Mobile messaging apps and social media have democratized the workplace, in a way. You don’t have to be the resident expert to share new ideas or helpful resources, and you can let your voice heard across the organization—even to the CEO.

The opportunities for HR are many:

  • They can use it for onboarding, making sure that new employees already get a glimpse of the company’s culture.
  • They can tap it for knowledge-sharing, making sure everyone has access to their peers and their respective expertise.
  • They can use it as a listening tool to gauge employee engagement.

But HR should not just allow their employees to run wild on these channels. They should make sure that everything shared on these platforms are constructive and worthwile. Another thing to consider is the generational gap within an organization. While millennials and Gen Y employees are easier to engage here, some Baby Boomers may not see the need for such tools, and may even feel alienated from the organization.

The important thing to impart to them is that these tools exist for the benefit of the organization.

5 Reasons Your HR Needs to Go Digital

4. CONNECTED TECHNOLOGY BRINGS AN ALWAYS-ON WORKFORCE

Before, employees can literally leave their work in their office. But with mobile devices getting more powerful and more connected, we can now bring our work anywhere, unhampered by traditional barriers of time, geography, and IT support.

The most widely-used ones are Google Drive and Dropbox for team file sharing, Asana, Basecamp, and Trello, for project management, and Skype and GoTo Meeting for vitual meetings.

This new way to work has more benefits than harm: We are more in control of our productivity, we are able to access office resources remotely, and we feel more in-control of our time.

But there is also a clear danger: How can your employees log out of work in an always-on world?
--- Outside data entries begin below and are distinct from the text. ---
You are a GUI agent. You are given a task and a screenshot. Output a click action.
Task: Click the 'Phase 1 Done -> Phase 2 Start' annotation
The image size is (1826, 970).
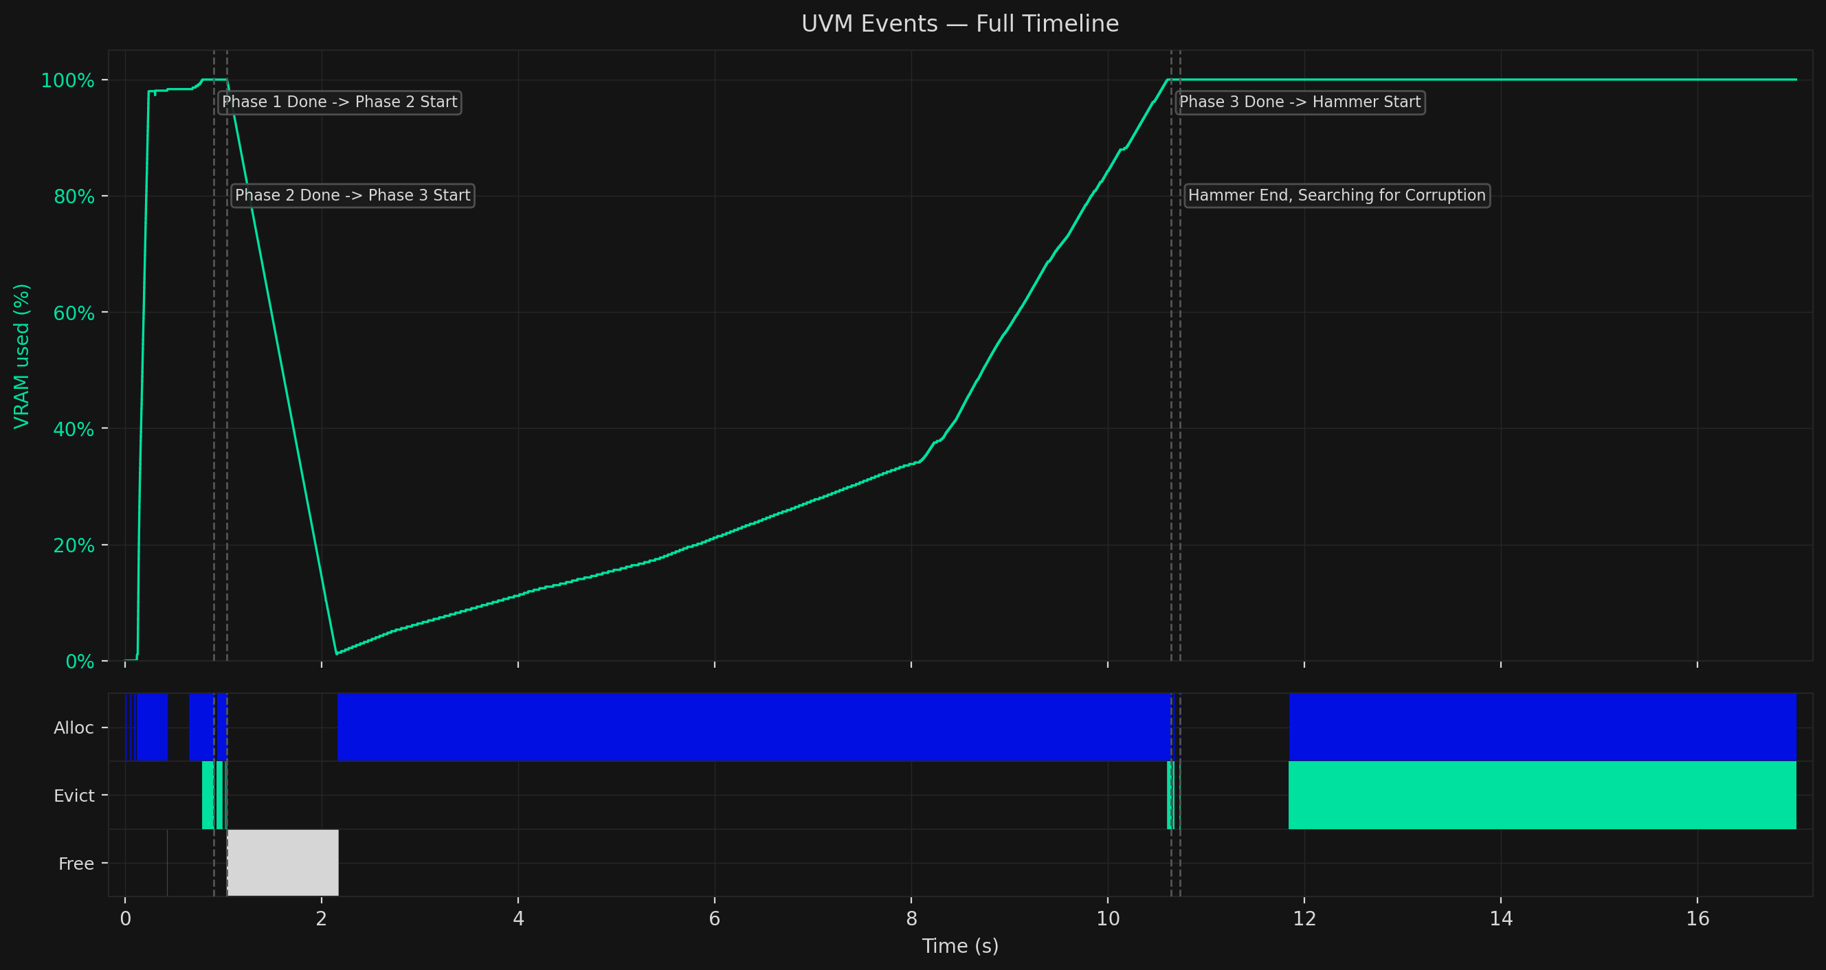340,101
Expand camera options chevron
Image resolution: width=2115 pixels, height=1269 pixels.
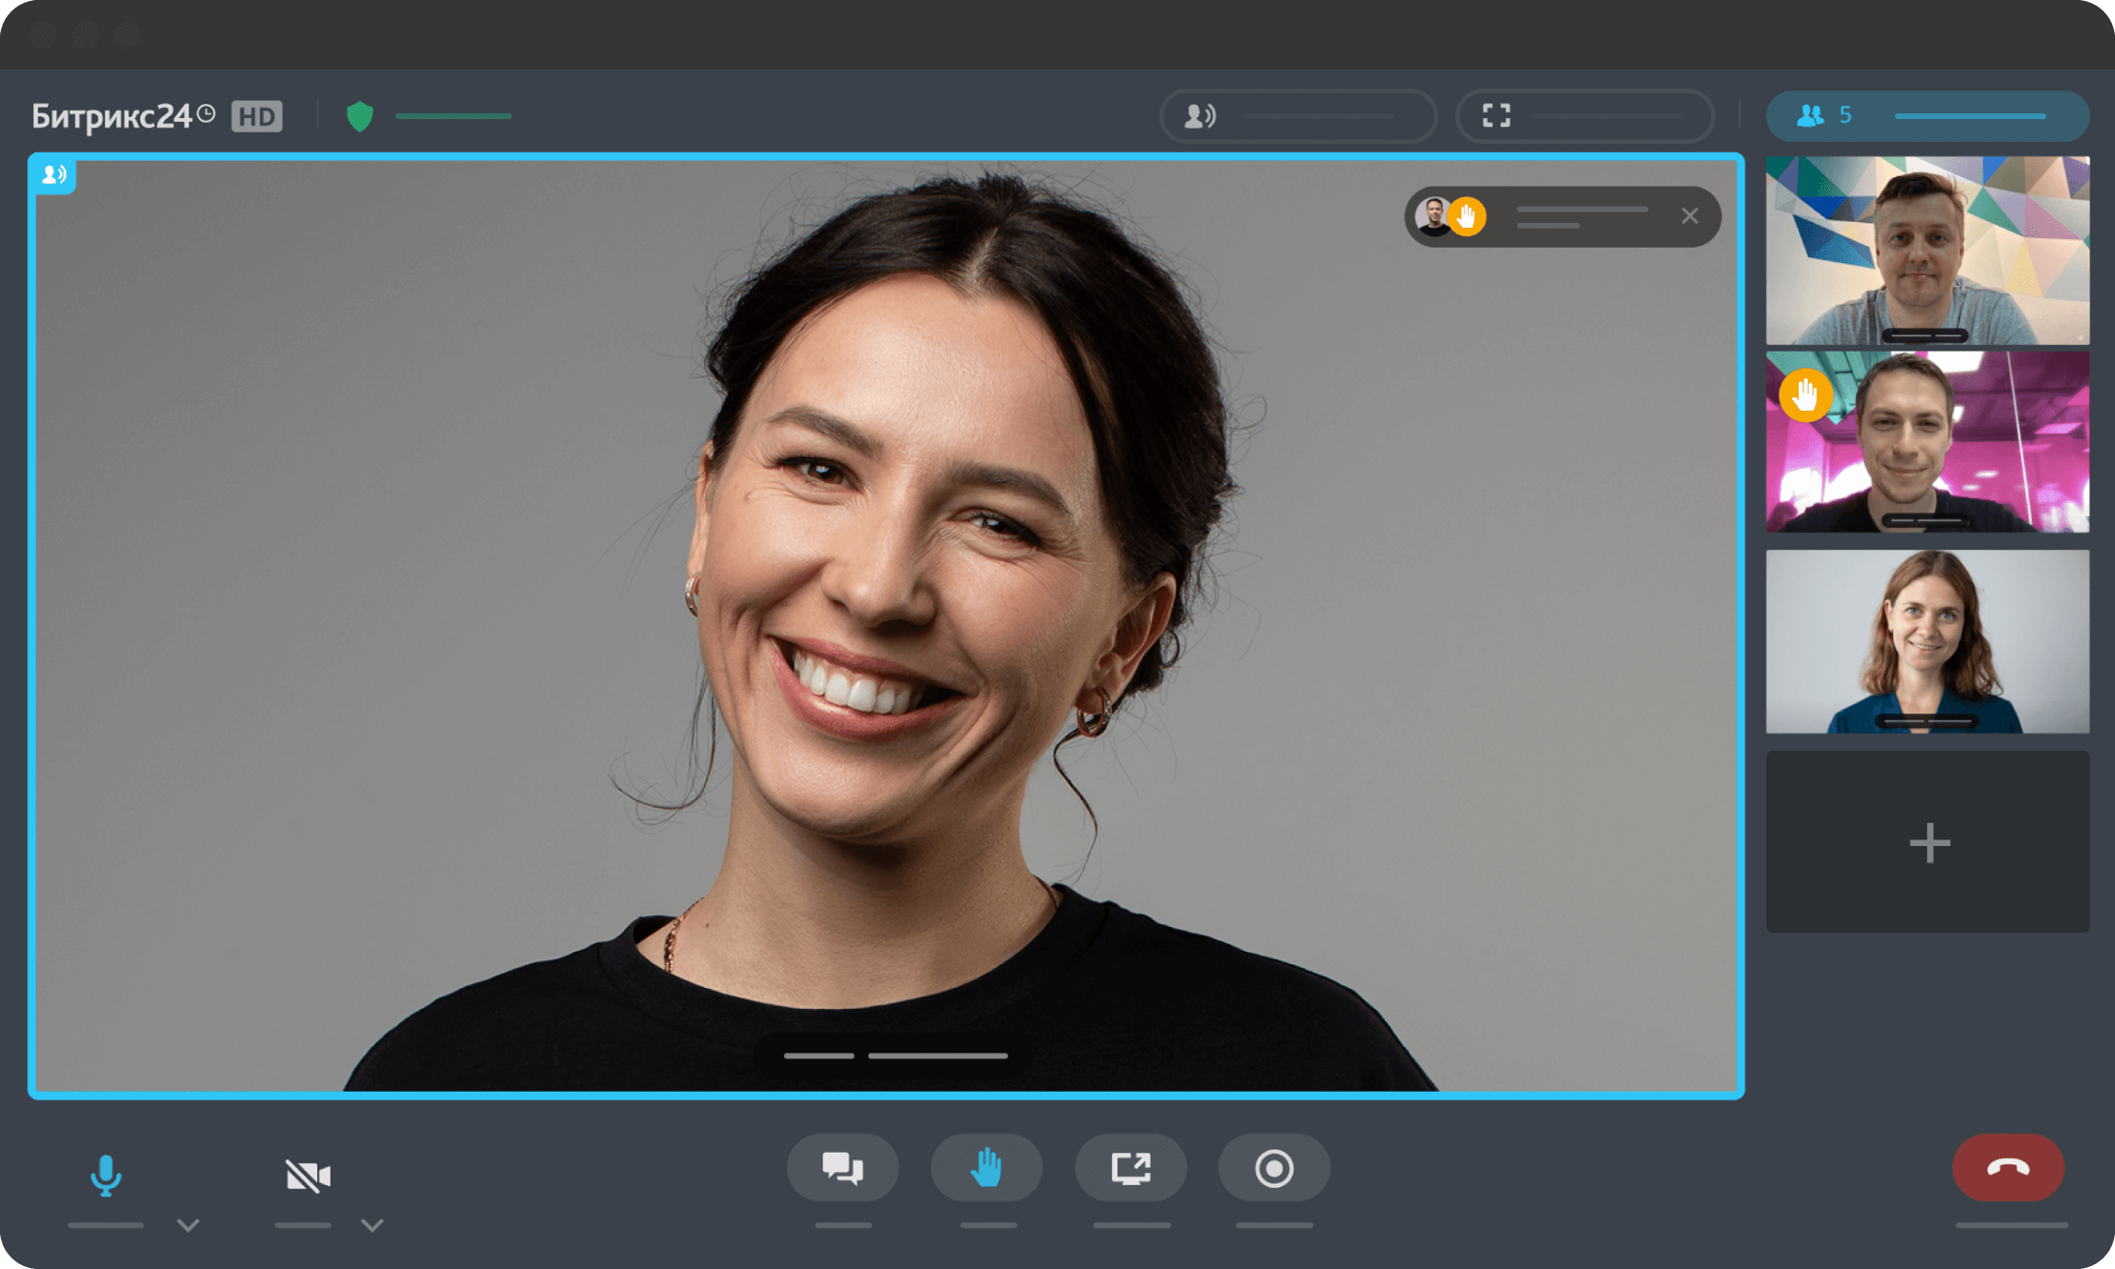(x=373, y=1225)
How can your workforce lead healthy, balanced lives?

Instead of imposing strict restrictions when it comes to digital usage, HR’s first order of business is to align the organization—top-to-bottom, bottom-to-top—when it comes to the role of digital for each employee, as well as for the whole company. The focus needs to shift on the outcome of digital processes, not so much on the tools themselves.

At the same time, employees should also know what is to be expected from them given these digital tools, and that they exist not to make them carry their work everywhere, but to make their lives easier while being more productive. Employees need to be well-equipped on the why’s and how’s of digital technology, so they can use it to their advantage.
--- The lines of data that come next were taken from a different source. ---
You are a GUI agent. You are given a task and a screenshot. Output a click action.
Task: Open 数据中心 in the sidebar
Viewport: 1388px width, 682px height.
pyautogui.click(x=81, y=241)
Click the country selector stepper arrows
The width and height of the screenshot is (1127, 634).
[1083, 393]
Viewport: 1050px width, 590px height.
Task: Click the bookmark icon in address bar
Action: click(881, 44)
5 Reasons Your HR Needs to Go Digital

5. TECHNOLOGY WILL ADD THE HUMAN TOUCH BACK TO HR

Talking to a lot of people in HR today, it seems like majority of their time is spent in basic, administrative work: constantly managing personnel records, payroll processing, and other SSS or BIR errands.

Small to medium sized businesses usually have only one or two people in HR, and these tasks fill up their entire working time. This means that core HR functions such as employee engagement, training, performance reviews, and ensuring employee satisfaction, are often compromised.
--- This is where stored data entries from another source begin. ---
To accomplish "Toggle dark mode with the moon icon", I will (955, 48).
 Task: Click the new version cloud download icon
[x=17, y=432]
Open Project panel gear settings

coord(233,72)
There are already a lot of web-based and mobile apps that can help your HR staff to handle administrative tasks more efficiently. An example very close to home—PayrollHero has helped cut down payroll processing from days to mere minutes. Beyond tracking attendance and punctuality of your employees, it also has a self-service model for resolving attendance, generating payslips and bank payroll files, all the way to sending automated email warnings to employees who are consistently late.

These tools already exist, and businesses who want to edge out the competition need to consider investing in these. Sure, you will need to set aside some time to learn, but in the long run, you will save more time and money.

Digital tools and cloud-based technology will free up your HR’s time for basic tasks so they can focus more on the “human” side of their job. And since these tools are backed up by analytics, HR can easily share quantifiable insights to their CEOs/business owners so they can both be more proactive in improving the workforce.